Article:
= = = =
And what’s amazing is when this first got started a number of years ago, the Zimbabwe dollar actually traded, I believe, at $1.27 initially; US$1 for $1.27 and went to, what, 100 trillion? So, pretty darn fascinating.

David Morgan:  And I’d like to add on to that. I did a video with a precious metals dealer sometime ago. And if you search my YouTube channel, Silver Guru, and if you type in “David Morgan Hyperinflation Explained,” I think it’ll pop the video up. But David’s right. In an 18-month time-frame, the Zim dollar went from equal to or approximately equal to 1 US dollar. 18 months later, it was 100 trillion dollar bill. In fact, Albert, if you allow me just to bend over here for a second, this is the final product which is a 100 trillion dollar bill and these actually never got issued. Most people don’t know that. By the time the German printer had printed these up, the currency had collapsed. So—

And, the final part that’s most important is that it can’t print wealth. I mean the idea is that you got a lot of zeroes in your bank account and you have a lot of wealth. Wealth is actually what we produce. Money is a tool and some people get that confused. In fact, I could go on about where we are in the current administration and I won’t because I think we should get on with the book, but a lot to be said about history opinion itself.

United States Mint Gold Eagles

Albert Lu:  And it looks—just like you guys said, it looks like we’re in for the same thing in Zimbabwe, but this time it’s basically electronic bank deposits being the thing that’s going to be inflated to infinity versus hard notes, hard US dollar notes. And we’re going to see I guess more—I guess we’re seeing right now, right? Gresham’s law in action. Those physical notes are nowhere to be seen. People make their deposits and sure the deposits are there, but the notes vanish and I guess we’ll see the dollar prices of local goods just skyrocketing as they did in the local currency before. Any parting shots on that before we move on?

David Smith:  You know, Albert, there is a video which I’m sure is still available on the internet, a heart wrenching video showing people panning for gold in this little muddy stream getting small flakes and those young enough to do that would somehow get a little bit of a subsistence. But people that were too old, if they could not pan, they would hire a young person to do it for them or they would starve to death. So tragic.

Albert Lu:  Extremely. And this is a related topic. I should be talking about silver now. Once again, here’s the book, Second Chance, you called it, How to Make and Keep Big Money from the Coming Gold and Silver Shock-wave. Why did you write this book, guys? And where did the title come from?

David Smith:  The idea was thinking of what happens when you have a tidal wave or a tsunami that hits the shore, and we use that metaphor and developed it fully in the beginning of the book and then carried it throughout the book. But the idea was that you have this first wave that hits and people think if they survive that wave, that everything will be all right. But the reality is, it may well be building for an even larger wave and sometimes a series of waves that would follow on and we would carry that analogy into what happened in 2008 with the near financial meltdown and the buildup that we’re seeing again because those problems that are systemic in nature have not been addressed for the most part and they’ve actually gotten a lot worse.
= = = =
Supplied information:
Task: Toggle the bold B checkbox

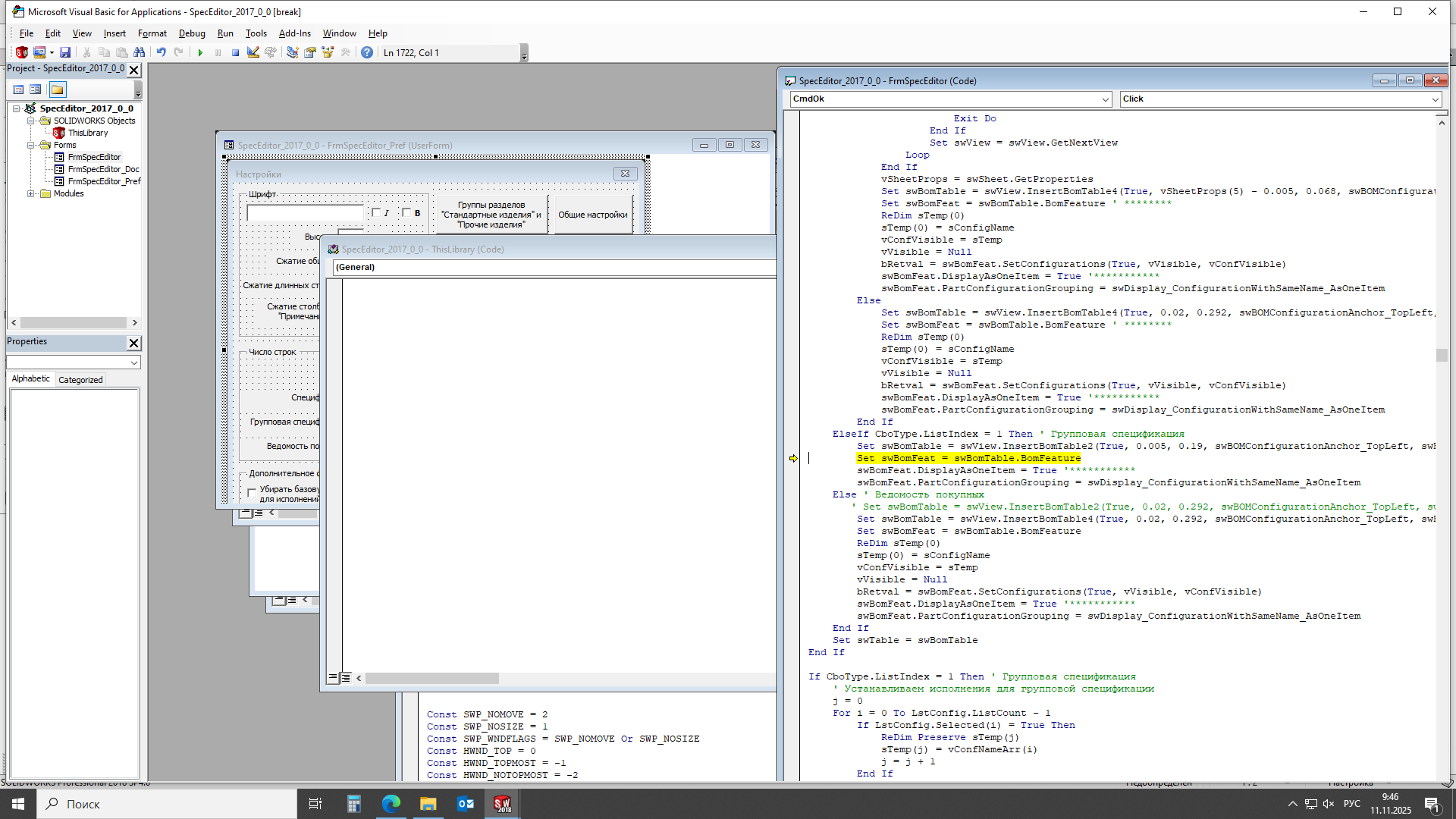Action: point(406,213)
= = = =
Jobs:
(a) From the interview, write out everything from "Albert Lu:  Extremely." down to "title come from?".
(b) Render this sentence from the interview in Spanish: "Wealth is actually what we produce."
(c) In the interview, what had happened to the currency by the time the German printer finished printing the 100 trillion dollar bills?

Per-task outputs:
(a)
Albert Lu:  Extremely. And this is a related topic. I should be talking about silver now. Once again, here’s the book, Second Chance, you called it, How to Make and Keep Big Money from the Coming Gold and Silver Shock-wave. Why did you write this book, guys? And where did the title come from?

(b) La riqueza es en realidad lo que producimos.

(c) The currency had collapsed.